_Requirement_:
Omit each picture as you copy the entries exactly.

(Collected data)
+===+

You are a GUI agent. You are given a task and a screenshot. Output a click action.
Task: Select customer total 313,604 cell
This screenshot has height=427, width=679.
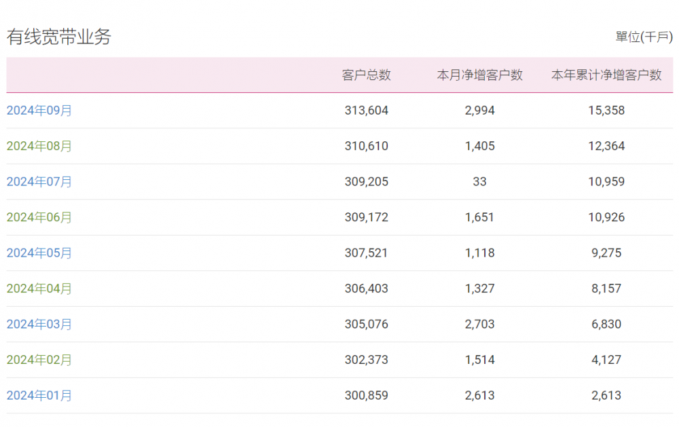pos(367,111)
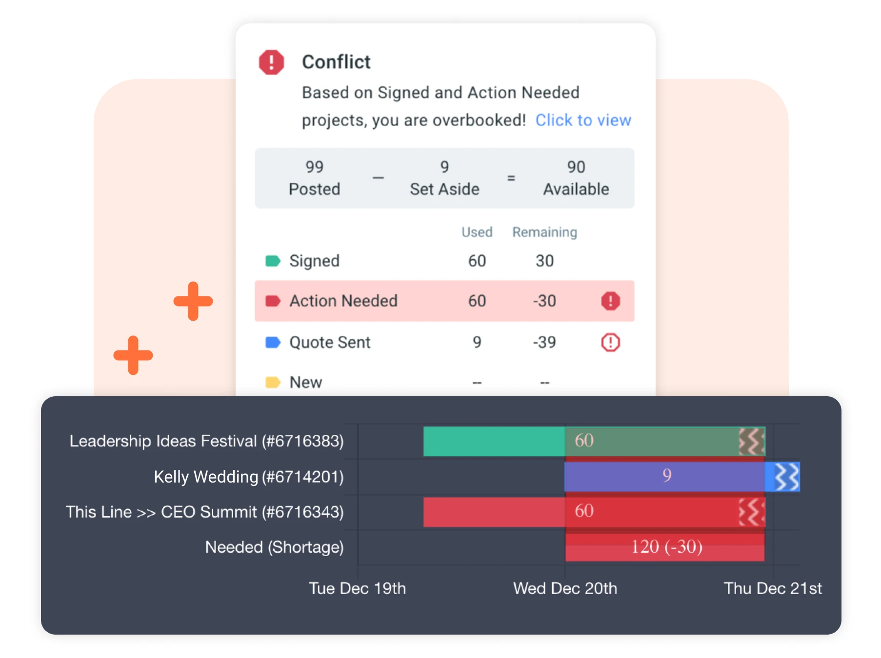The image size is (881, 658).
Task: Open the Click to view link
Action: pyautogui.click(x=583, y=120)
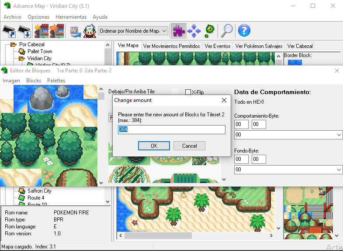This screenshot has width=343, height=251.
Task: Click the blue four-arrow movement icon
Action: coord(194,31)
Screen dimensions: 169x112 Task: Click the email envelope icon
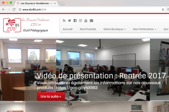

+===+

_Output_:
You are a GUI agent. You are given a task and a screenshot. Output a click action.
Task: Select customer total 313,604 cell
This screenshot has height=427, width=679.
pos(367,111)
The image size is (881, 658).
Task: Open the Click to view link
Action: pyautogui.click(x=583, y=120)
This screenshot has width=343, height=251.
Task: Click the blue four-arrow movement icon
Action: coord(194,31)
Screen dimensions: 169x112 Task: Click the email envelope icon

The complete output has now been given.